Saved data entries
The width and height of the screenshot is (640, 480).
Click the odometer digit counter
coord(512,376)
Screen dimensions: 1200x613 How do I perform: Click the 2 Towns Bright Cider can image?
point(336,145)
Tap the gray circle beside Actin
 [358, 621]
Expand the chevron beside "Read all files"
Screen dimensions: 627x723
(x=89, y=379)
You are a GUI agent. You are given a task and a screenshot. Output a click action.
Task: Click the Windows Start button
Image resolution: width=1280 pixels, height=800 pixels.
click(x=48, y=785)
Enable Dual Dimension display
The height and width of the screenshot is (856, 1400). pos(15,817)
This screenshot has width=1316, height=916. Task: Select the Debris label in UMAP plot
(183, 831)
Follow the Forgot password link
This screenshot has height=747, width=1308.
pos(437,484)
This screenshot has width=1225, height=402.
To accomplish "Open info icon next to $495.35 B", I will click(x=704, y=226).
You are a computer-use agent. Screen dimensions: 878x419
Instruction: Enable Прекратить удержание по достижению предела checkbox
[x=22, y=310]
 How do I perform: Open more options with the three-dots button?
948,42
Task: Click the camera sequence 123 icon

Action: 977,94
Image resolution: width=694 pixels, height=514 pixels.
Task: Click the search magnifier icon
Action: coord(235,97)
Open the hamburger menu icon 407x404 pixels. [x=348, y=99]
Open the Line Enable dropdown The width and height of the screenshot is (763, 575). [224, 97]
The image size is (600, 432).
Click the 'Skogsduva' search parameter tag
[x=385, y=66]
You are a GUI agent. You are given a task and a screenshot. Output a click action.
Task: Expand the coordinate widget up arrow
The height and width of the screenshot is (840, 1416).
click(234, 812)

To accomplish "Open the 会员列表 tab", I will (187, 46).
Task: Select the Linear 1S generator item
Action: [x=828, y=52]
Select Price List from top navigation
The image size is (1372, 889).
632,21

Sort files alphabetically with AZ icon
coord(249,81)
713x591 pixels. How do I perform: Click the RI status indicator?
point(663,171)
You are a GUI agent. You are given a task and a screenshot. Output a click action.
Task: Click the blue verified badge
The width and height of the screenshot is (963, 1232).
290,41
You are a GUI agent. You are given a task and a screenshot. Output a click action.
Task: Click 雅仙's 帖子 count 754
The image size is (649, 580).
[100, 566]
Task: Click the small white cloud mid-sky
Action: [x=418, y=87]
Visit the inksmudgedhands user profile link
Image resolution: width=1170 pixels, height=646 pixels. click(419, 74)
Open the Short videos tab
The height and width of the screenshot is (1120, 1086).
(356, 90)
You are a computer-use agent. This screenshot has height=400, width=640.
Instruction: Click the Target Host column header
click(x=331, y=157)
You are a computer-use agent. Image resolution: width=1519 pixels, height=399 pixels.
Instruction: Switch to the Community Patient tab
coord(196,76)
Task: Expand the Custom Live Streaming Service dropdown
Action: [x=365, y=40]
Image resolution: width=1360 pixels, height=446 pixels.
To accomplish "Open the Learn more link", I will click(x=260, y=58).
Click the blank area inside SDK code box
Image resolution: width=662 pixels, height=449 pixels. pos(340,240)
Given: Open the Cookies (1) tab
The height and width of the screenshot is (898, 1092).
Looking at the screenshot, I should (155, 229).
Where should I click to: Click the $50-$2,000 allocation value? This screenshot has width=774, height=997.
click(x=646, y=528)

### Work to be completed:
Your answer must be the records themselves, output again exactly.

### Response below:
The width and height of the screenshot is (640, 480).
Click the odometer digit counter
coord(512,376)
Screen dimensions: 1200x613 How do I perform: Click the 2 Towns Bright Cider can image?
point(336,145)
Tap the gray circle beside Actin
 [358, 621]
Expand the chevron beside "Read all files"
Screen dimensions: 627x723
(x=89, y=379)
You are a GUI agent. You are given a task and a screenshot. Output a click action.
Task: Click the Windows Start button
Image resolution: width=1280 pixels, height=800 pixels.
click(x=48, y=785)
Enable Dual Dimension display
The height and width of the screenshot is (856, 1400). pos(15,817)
This screenshot has width=1316, height=916. Task: Select the Debris label in UMAP plot
(183, 831)
Follow the Forgot password link
This screenshot has height=747, width=1308.
pos(437,484)
This screenshot has width=1225, height=402.
To accomplish "Open info icon next to $495.35 B", I will click(x=704, y=226).
You are a computer-use agent. Screen dimensions: 878x419
Instruction: Enable Прекратить удержание по достижению предела checkbox
[x=22, y=310]
 How do I perform: Open more options with the three-dots button?
948,42
Task: Click the camera sequence 123 icon

Action: 977,94
Image resolution: width=694 pixels, height=514 pixels.
Task: Click the search magnifier icon
Action: coord(235,97)
Open the hamburger menu icon 407x404 pixels. [x=348, y=99]
Open the Line Enable dropdown The width and height of the screenshot is (763, 575). [224, 97]
The image size is (600, 432).
Click the 'Skogsduva' search parameter tag
[x=385, y=66]
You are a GUI agent. You are given a task and a screenshot. Output a click action.
Task: Expand the coordinate widget up arrow
The height and width of the screenshot is (840, 1416).
click(234, 812)

To accomplish "Open the 会员列表 tab", I will (187, 46).
Task: Select the Linear 1S generator item
Action: [x=828, y=52]
Select Price List from top navigation
The image size is (1372, 889).
632,21

Sort files alphabetically with AZ icon
coord(249,81)
713x591 pixels. How do I perform: Click the RI status indicator?
point(663,171)
You are a GUI agent. You are given a task and a screenshot. Output a click action.
Task: Click the blue verified badge
The width and height of the screenshot is (963, 1232).
290,41
You are a GUI agent. You are given a task and a screenshot. Output a click action.
Task: Click 雅仙's 帖子 count 754
The image size is (649, 580).
[100, 566]
Task: Click the small white cloud mid-sky
Action: [x=418, y=87]
Visit the inksmudgedhands user profile link
Image resolution: width=1170 pixels, height=646 pixels. click(419, 74)
Open the Short videos tab
The height and width of the screenshot is (1120, 1086).
(356, 90)
You are a computer-use agent. This screenshot has height=400, width=640.
Instruction: Click the Target Host column header
click(x=331, y=157)
You are a computer-use agent. Image resolution: width=1519 pixels, height=399 pixels.
Instruction: Switch to the Community Patient tab
coord(196,76)
Task: Expand the Custom Live Streaming Service dropdown
Action: [x=365, y=40]
Image resolution: width=1360 pixels, height=446 pixels.
To accomplish "Open the Learn more link", I will click(x=260, y=58).
Click the blank area inside SDK code box
Image resolution: width=662 pixels, height=449 pixels. pos(340,240)
Given: Open the Cookies (1) tab
The height and width of the screenshot is (898, 1092).
Looking at the screenshot, I should (155, 229).
Where should I click to: Click the $50-$2,000 allocation value? This screenshot has width=774, height=997.
click(x=646, y=528)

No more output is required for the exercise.